Nelson Rodrigues costumava dizer que toda unanimidade é burra. Em Minas Gerais, a unanimidade em torno do governador Aécio Neves vai mais longe. É, além de burra, truculenta, cega e venal. Nenhum outro governador brasileiro ostenta índices tão altos de aprovação e popularidade.
Apontado como um dos favoritos ao Planalto em 2010, Aécio raramente aparece na mídia em situações desconfortáveis ou constrangedoras. Quando isso acontece, como no caso do “Mensalão Tucano”, a imprensa mineira é a última tocar no assunto.
Via de regra, espera um sinal de fumaça do Palácio da Liberdade para entrar na pauta, sempre na esteira da defesa do governador. Mas de onde vem esse fervoroso engajamento jornalístico? Será bairrismo em torno da perspectiva de um mineiro na presidência? Ou é o fato do governador ser jovem, boa pinta e austero com as finanças?

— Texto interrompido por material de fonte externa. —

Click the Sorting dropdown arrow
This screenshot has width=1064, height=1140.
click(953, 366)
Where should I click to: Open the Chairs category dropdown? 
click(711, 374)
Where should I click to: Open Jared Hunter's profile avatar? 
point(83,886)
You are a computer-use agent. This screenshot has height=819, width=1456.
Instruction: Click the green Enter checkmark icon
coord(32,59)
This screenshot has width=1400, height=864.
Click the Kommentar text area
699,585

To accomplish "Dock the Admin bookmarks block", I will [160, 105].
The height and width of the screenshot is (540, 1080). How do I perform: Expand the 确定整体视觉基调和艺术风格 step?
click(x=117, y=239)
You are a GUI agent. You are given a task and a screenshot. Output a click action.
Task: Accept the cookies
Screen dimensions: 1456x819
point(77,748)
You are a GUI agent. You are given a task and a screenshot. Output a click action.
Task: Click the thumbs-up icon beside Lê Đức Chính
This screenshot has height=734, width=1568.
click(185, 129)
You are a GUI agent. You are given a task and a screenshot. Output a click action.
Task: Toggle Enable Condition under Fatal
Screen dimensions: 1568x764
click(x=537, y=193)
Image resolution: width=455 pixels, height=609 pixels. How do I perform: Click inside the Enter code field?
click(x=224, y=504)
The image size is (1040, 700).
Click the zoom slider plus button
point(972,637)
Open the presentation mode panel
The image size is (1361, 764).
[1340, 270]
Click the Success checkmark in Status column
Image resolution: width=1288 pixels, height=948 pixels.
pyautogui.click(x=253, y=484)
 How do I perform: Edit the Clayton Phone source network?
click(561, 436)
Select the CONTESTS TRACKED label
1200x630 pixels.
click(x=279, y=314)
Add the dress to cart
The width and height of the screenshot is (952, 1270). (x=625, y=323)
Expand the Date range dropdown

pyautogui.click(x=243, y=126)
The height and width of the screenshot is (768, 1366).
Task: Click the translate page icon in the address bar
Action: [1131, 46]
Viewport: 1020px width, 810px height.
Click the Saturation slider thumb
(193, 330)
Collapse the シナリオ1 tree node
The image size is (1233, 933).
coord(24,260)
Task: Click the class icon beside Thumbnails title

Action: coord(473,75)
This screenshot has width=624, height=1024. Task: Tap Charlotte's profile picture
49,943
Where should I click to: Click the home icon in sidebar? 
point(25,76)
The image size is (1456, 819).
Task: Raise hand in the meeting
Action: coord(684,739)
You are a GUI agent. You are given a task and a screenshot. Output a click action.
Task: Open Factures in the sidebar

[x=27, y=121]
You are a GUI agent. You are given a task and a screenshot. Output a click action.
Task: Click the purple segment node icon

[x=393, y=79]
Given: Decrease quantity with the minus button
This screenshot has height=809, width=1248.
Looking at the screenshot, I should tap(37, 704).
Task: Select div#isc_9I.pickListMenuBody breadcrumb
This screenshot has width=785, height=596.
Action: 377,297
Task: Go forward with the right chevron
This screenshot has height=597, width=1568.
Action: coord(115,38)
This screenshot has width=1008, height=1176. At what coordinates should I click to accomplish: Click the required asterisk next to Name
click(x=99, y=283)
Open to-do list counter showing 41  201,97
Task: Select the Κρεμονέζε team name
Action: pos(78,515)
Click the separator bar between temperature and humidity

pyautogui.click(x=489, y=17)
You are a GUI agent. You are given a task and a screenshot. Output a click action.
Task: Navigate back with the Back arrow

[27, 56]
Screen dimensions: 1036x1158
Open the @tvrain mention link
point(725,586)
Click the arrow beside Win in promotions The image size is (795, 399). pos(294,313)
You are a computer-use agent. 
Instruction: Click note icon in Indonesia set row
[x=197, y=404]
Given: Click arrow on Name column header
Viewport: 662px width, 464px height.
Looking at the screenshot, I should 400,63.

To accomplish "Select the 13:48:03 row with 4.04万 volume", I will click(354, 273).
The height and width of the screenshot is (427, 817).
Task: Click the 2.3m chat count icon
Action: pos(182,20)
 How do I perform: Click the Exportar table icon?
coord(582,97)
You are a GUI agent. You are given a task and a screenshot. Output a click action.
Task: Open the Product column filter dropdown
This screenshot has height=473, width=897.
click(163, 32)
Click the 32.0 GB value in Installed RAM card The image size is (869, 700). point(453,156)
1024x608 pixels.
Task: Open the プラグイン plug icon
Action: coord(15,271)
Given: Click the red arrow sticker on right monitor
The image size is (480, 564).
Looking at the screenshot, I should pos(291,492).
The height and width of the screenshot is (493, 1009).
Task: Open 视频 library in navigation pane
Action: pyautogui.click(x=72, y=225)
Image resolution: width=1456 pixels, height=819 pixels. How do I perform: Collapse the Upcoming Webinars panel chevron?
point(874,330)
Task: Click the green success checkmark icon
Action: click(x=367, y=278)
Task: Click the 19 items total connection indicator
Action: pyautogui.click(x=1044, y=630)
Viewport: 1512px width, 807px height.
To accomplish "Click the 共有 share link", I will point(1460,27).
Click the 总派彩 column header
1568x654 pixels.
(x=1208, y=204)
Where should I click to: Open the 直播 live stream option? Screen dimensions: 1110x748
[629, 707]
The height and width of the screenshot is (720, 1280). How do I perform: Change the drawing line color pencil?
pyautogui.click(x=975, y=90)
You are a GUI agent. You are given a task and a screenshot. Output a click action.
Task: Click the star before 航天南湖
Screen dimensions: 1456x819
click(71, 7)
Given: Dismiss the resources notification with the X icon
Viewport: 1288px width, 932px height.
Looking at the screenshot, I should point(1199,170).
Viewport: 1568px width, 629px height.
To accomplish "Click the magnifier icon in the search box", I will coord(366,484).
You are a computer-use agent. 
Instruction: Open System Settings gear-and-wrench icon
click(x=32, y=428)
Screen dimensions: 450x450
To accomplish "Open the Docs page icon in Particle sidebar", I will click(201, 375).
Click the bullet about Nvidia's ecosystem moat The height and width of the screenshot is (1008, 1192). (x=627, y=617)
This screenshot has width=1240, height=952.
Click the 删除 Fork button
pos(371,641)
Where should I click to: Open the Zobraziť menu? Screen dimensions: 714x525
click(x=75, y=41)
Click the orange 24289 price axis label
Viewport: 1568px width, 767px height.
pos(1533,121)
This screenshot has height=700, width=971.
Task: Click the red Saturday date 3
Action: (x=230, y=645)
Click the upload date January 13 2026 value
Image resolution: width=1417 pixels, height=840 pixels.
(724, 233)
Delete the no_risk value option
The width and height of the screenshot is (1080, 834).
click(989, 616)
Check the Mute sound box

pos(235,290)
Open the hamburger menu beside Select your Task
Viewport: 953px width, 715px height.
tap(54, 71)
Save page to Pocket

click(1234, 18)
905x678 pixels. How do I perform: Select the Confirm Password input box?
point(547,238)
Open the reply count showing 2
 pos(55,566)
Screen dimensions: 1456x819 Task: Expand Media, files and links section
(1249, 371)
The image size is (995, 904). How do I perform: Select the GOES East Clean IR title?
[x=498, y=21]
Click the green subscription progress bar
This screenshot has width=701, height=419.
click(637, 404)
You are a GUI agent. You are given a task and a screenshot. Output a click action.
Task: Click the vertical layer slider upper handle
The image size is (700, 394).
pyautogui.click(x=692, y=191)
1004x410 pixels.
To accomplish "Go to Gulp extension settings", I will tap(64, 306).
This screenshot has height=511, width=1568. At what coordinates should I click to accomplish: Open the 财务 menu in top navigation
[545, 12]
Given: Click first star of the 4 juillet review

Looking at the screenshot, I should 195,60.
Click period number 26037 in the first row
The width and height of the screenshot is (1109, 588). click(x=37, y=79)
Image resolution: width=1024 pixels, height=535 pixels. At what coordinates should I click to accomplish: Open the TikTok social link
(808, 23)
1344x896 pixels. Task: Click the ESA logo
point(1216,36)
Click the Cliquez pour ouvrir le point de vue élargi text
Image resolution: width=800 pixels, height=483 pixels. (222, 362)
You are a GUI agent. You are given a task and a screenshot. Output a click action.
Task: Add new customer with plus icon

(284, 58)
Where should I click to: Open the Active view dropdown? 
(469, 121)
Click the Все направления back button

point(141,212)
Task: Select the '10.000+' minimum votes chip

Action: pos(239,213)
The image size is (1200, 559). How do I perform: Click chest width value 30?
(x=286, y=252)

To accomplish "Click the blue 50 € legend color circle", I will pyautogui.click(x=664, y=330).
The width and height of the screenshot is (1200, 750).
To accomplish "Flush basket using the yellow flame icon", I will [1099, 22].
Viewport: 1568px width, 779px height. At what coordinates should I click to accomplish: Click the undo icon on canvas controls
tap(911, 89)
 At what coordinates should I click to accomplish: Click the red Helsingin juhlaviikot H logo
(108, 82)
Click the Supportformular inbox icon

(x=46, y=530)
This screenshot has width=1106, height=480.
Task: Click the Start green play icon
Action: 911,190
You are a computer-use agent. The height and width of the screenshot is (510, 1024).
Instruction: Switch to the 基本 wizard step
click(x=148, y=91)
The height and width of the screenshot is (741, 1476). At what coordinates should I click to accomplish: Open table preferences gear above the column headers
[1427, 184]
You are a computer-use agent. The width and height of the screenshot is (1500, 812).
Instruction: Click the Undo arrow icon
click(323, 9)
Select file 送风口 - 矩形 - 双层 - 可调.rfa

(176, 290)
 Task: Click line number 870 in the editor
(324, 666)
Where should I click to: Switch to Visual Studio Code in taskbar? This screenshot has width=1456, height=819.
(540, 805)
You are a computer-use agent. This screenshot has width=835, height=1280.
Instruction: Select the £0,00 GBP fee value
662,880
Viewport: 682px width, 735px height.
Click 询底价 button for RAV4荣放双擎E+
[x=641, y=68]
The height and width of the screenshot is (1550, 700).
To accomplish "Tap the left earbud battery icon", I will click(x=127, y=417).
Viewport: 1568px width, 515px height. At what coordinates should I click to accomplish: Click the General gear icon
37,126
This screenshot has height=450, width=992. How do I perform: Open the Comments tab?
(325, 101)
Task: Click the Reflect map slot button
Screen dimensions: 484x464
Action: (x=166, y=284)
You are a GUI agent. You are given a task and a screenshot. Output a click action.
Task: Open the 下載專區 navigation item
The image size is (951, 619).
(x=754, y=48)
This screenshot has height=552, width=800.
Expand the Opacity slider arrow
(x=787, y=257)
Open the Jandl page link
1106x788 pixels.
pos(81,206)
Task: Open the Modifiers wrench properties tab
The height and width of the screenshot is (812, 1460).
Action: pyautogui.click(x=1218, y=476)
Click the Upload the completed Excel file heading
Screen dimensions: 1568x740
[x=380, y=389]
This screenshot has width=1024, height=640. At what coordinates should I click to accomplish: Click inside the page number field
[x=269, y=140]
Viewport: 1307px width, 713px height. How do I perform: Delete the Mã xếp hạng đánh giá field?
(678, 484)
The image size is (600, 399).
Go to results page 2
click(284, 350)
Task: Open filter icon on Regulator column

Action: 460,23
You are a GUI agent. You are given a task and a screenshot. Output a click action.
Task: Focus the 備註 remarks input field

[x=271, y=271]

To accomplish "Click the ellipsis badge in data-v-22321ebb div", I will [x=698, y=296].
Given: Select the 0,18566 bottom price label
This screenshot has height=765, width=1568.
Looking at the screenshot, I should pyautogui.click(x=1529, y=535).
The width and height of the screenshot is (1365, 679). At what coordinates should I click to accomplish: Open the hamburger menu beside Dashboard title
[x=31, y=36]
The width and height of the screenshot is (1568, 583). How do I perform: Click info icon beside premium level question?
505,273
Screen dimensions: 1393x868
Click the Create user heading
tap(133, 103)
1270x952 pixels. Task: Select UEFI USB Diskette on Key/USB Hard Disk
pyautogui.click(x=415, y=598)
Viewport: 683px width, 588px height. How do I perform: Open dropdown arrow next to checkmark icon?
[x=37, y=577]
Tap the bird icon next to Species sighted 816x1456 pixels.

Nos bastidores do Palácio da Liberdade, sede do governo mineiro, existe uma azeitada máquina de comunicação e propaganda trabalhando a todo vapor para manter a imagem de Aécio intacta e em alta até as eleições de 2010.
Esse projeto de poder, que começou a ser gestado em 2002, é baseado no binômio truculência e dinheiro. Em Minas, é proibido falar mal do governador. Casos de jornalistas que ousaram quebrar essa regra e foram demitidos ou ameaçados existem aos borbotões. O resultado, em muitos casos, é a opção pela auto-censura como forma de sobrevivência.
Esse consenso tem sido financiado através de farta publicidade estatal. Não é a administração direta, mas as estatais que mais gastam em comunicação e publicidade. Com isso fica mais difícil a fiscalização da Assembléia Legislativa, que ainda por cima conta com uma oposição pouco coesa. “Minas é um estado com alto grau de censura. A imprensa, aqui, é porta-voz do governo Aécio.
Existem muitas denúncias de jornalistas perseguidos pelo Palácio da Liberdade. A intervenção do governo se dá de forma direta. Eles pedem a demissão de funcionários e, em muitos casos, são atendidos. Hoje, a censura é mais econômica, já que a cota de publicidade (estatal) nunca foi tão alta. O gasto de publicidade de Aécio cresceu 500% em relação a Itamar. Na execução fiscal de 2006, ele gastou 400% a mais que o previsto”, relata o deputado estadual Carlin Moura, do PcdoB.
A pedido da revista Fórum, Carlin enviou um requerimento ao governo pedindo uma planilha detalhada com todos os investimentos publicitários do Estado, incluindo as estatais. Até o fechamento desta edição, esses dados ainda não haviam sido liberados.
“Existe uma caixa preta, já que a maioria dos gastos é feita por empresas estatais, como a CEMIG e a COPASA, sobre as quais a Assembléia não tem controle. Eles não dão as rubricas separadas”, conclui Carlin. Em tempo. Segundo dados do Sistema Integrado de Administração Financeira (Siafi) o governo estadual gastou R$ 39,6 milhões com a pasta de Comunicação em 2006.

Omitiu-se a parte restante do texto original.